Records excerpted from a collection
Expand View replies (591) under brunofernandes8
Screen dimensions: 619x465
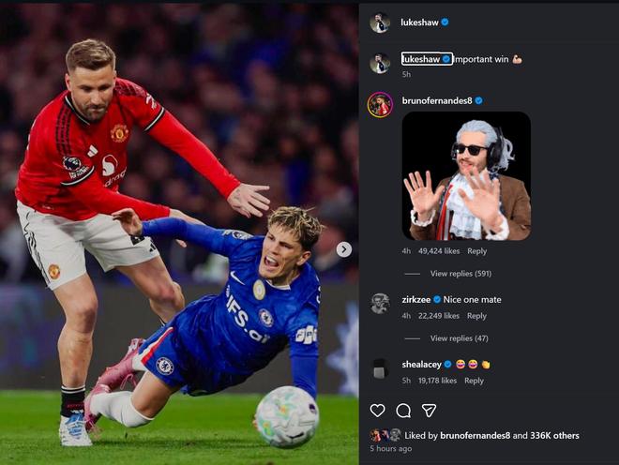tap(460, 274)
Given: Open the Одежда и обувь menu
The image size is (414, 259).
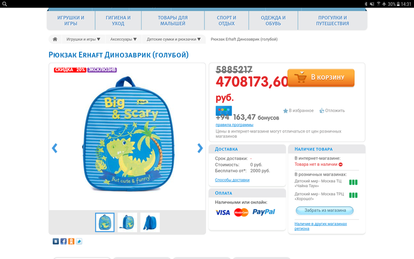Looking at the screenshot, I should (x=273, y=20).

◆ **STATED TASK**
Please print every line of the material above word for word, leaving out the pictures.

◆ **EXERCISE RESPONSE**
Expand View replies (591) under brunofernandes8
Screen dimensions: 619x465
tap(460, 274)
Given: Open the Одежда и обувь menu
The image size is (414, 259).
Looking at the screenshot, I should (x=273, y=20).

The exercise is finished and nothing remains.